Auto market analysts are saying that these new tariffs are more of a punishment to U.S. automakers than Chinese manufacturers. “Tariffs are taxes on consumption. Eventually, costs will be passed down to the consumer. This will drive vehicle costs higher. It also includes a lot of body shop equipment,” Peter Nagle of IHS Markit tells Detroit Free Press. He goes on to say that the impact of these tariffs will be “a big deal” that will be felt by American consumers. He and other analysts unanimously agree that these tariffs will hurt the auto industry, causing a decline in profits.
What Are the New Tariffs?
The trade dispute between the U.S. and China, as a matter of policy, is great for political media and firing up the populist voting base. But it is bad for business. In levying taxes on materials, like steel and aluminum, the White House argues that it will encourage manufacturers to buy American. Of course, the American steel and aluminum industry can’t handle the demand and thus American consumers will see the price of imported cars go up. To make matters worse, the U.S. is also renegotiating trade deals with its neighbor Mexico, where many U.S. and foreign cars are actually made. These new tariffs are different, because they focus on specific goods, including those that go in cars.
At the end of September, a tariff of ten percent will be instituted on thousands of products imported to the U.S. from China. Among these products are things like brake pads or tires and even major parts like engines. And this is only the first phase. Starting on January 1, 2019, the tariff will increase one and a half times to 25 percent. It’s estimated that these tariffs represent $200 billion. China retaliated by levying tariffs on American imports, including American cars. There is no question sales of U.S. cars in China are going to all but cease entirely. However, these tariffs will have an ever larger impact on the global auto industry.
The New Tariffs Will Hurt the Auto Industry and Consumers
The impact these tariffs have on the auto industry at large isn’t immediately clear, but the unanimous consensus is that prices will have to increase. Auto parts manufactured in China are crucial to the mass-production of cars, including those assembled in the United States. As sales go down, the fallout from that could impact the very manufacturing workers that the White House says they are championing. Analysts expect that the full impact of the 25 percent tariff will be felt by consumers in February of 2019. U.S. automakers haven’t said how they will absorb these new costs, instead saying they are going to evaluate their options. Of course, the industry analysts say their options are limited to one: raise prices and sell fewer cars.

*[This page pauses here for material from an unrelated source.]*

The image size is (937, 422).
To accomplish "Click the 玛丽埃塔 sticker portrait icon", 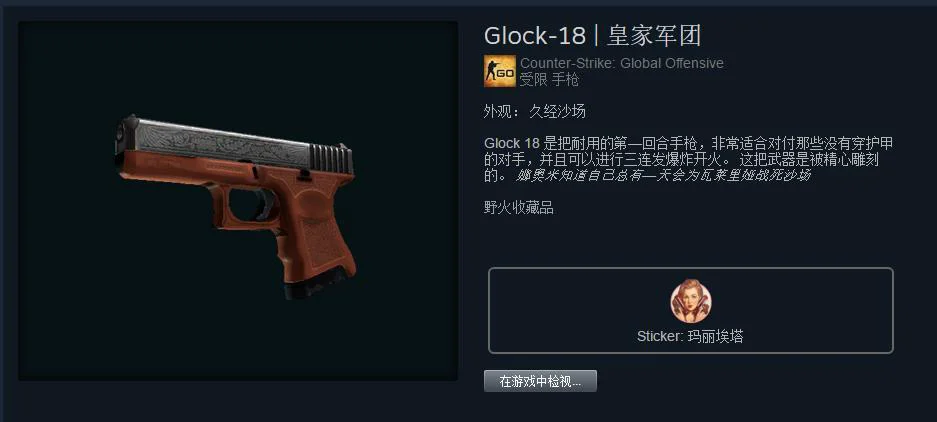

A study from the National Automotive Dealers Association analyzed the impact of the 25 percent tariff, and it’s not a rosy forecast. Car payments will increase by, at least, $78 per month. The study says that not only will the cost of new vehicles increase, but the cost of used vehicles will increase because of heightened demand. The cost of repairing and maintaining vehicles will also increase. So, even if you are not in the market for a new vehicle, this will affect you. Ultimately, they believe that this will result in two million fewer vehicles sold per year. This will result in a lost of nearly one million jobs in the auto manufacturing and auto sales industries. The U.S. GDP will feel a loss of around $60 billion.
Tariffs will seriously impact the luxury auto industry.
Whether you're currently in the market for a new vehicle or will be in the coming months, expect higher prices. Should the trade war continue, it's likely that this trend will continue.